Вопрос о лице, показывавшем Керчь генералу Раевскому и его спутникам, остается неясным. Гидом Геракова был капитан Патиниоти, по-видимому, отнюдь не знаток, а лишь любитель и отчасти скептик. Гидом Муравьёва, явившегося в Керчь через несколько месяцев после Пушкина, был Дебрюкс, показывавший керченские древности и историку Михайловскому-Данилевскому (в 1819 году). Именно Дебрюксу, как пишет Муравьёв, власти предоставили «исключительное право раскопок». Именно о нем Пушкин сказал: «Какой-то француз прислан из Петербурга для разысканий – но ему недостает ни денег, ни сведений». Это суждение Пушкина воспринимают как повторение чужих слов. Тем самым предполагается, что Пушкин Дебрюкса не видал и не Дебрюкс водил его по классическим руинам. Если это так, то, скорее всего, Пушкин передал мнение о Дебрюксе, слышанное от генерала Раевского. Ему-то Дебрюкс, несомненно, был представлен, а если кто и показывал генералу древности, то это был, конечно, Дебрюкс, чиновник, получивший особые полномочия для археологических работ (при этом Дебрюкс принадлежал к «отцам города», жил солидно в собственном доме и никак не мог быть в этом смысле обойден). Но не исключено и то, что этот француз, личность не очень интересная (почему и не запомнилась фамилия), сопутствовал Пушкину так же как Раевским при восхождении на Митридат и в других местах, и что Пушкин слышал сам его жалобы на отсутствие средств для раскопок и его пояснения, свидетельствующие об отсутствии знаний. Дебрюкс навсегда остался бы для всех «каким-то французом», если бы волею судеб он не был первым, кому довелось заняться раскопками драгоценной боспорской земли.

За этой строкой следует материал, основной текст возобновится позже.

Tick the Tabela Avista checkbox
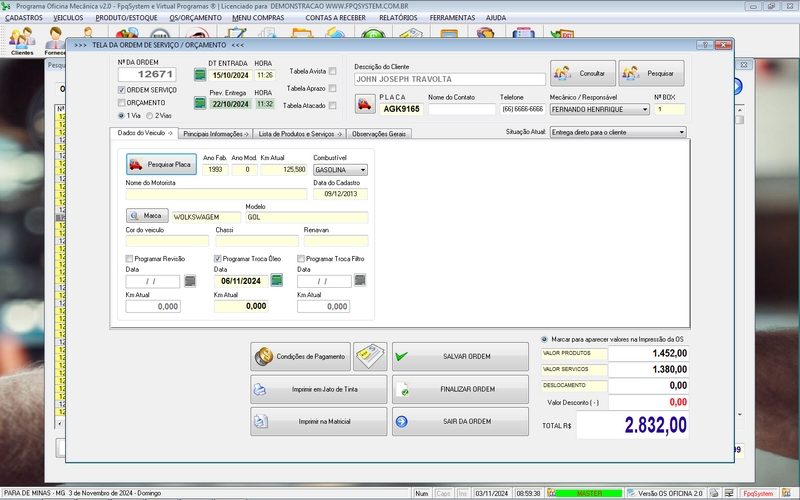The width and height of the screenshot is (800, 500). tap(333, 71)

Мнение о Дебрюксе Муравьёва-Апостола, явившегося в Керчь с желанием осмотреть детально ее раскопки и памятники, – не расходится и с тем, что говорит Данилевский, и с кратким суждением Пушкина. Несмотря на всю благодарность к Дебрюксу, в доме которого жил, «имея в вежливом хозяине проводника, с которым обходил все места, заслуживающие примечания», Муравьёв не мог не сказать несколько горьких слов о том, что Дебрюкс только портит дело и что «надобно быть здесь настоящему археологу и нумисмату, который бы систематически занимался своим делом, знал бы, где он роется и не только, что отрывает, но еще и в каком положении одна к другой находилися вещи найденные им в земле»[113]

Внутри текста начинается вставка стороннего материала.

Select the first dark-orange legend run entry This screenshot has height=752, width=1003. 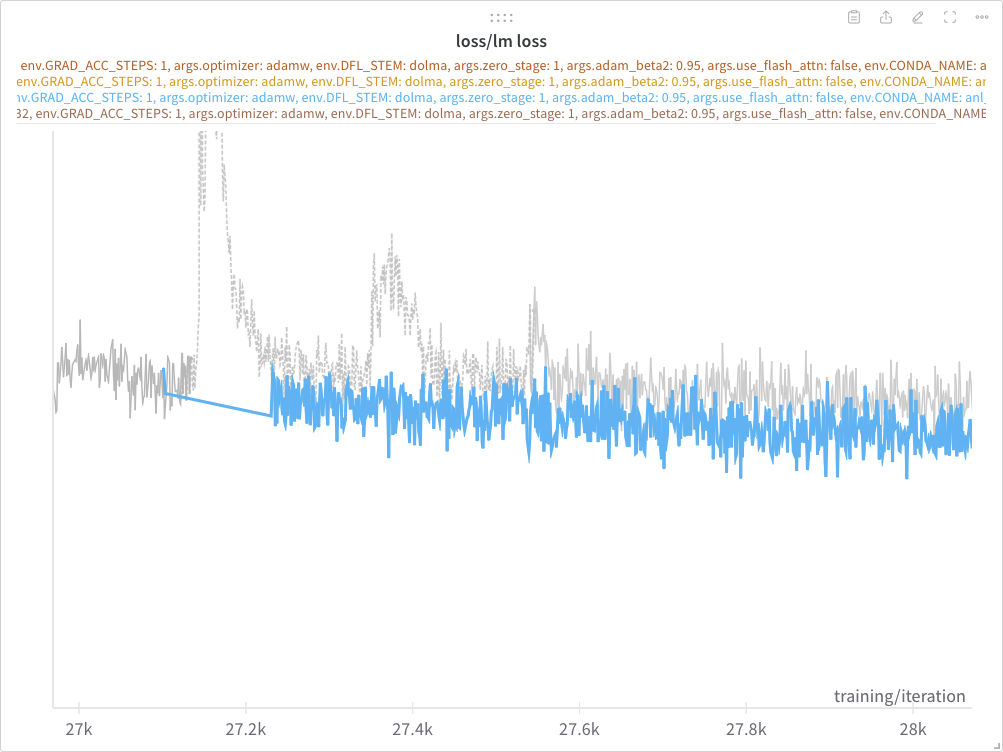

. Муравьёв, а вслед за ним Стемпковский в своих «Мыслях», приводят примеры непоправимых потерь, которые принесла деятельность Дебрюкса, много накопавшего, но еще больше по незнанию уничтожившего. Следы этих беспорядочных раскопок, результатов которых не было видно в Керчи, разрушали иллюзорные представления о Боспорском царстве, с которыми являлись в Керчь просвещенные путешественники. Жалкая болтовня доморощенных гидов, грязь, пыль, толчея мелкой торговли, неопрятные лачуги и угодливые чиновники – вот впечатление о Керчи, какое Пушкин мог получить за несколько часов своего пребывания. Ни развалины Пантикапеи, ни «Митридатова гробница» не произвели на Пушкина ожидаемого действия: «Воображение мое спало, хоть бы одно чувство, нет – я сорвал цветок для памяти – и на другой день потерял его без всякого сожаления»[114].От Керчи до Феодосии
Дорога из Керчи в Феодосию (почти совпадающая с нынешей шоссейной) идет по степи, пересекая Керченский полу-остров, древнее Боспорское царство. «За несколько верст остановились мы на Золотом холме»[115]
, – пишет Пушкин, а Михайловский-Данилевский в своем дневнике пишет о «Золотой горе, на вершине которой находится род кургана из больших камней сделанного; предание приписывает построение оного Циклопам, и Пизаний, упоминая об нем, объявляет, что никто не запомнит времени его построения»[116].Стемпковский именует Золотой курган «древним зданием, из огромных нерегулярных камней без цемента сложенным», и отмечает, что раскопки в Золотом кургане «доставили бы науке много любопытных и новых сведений».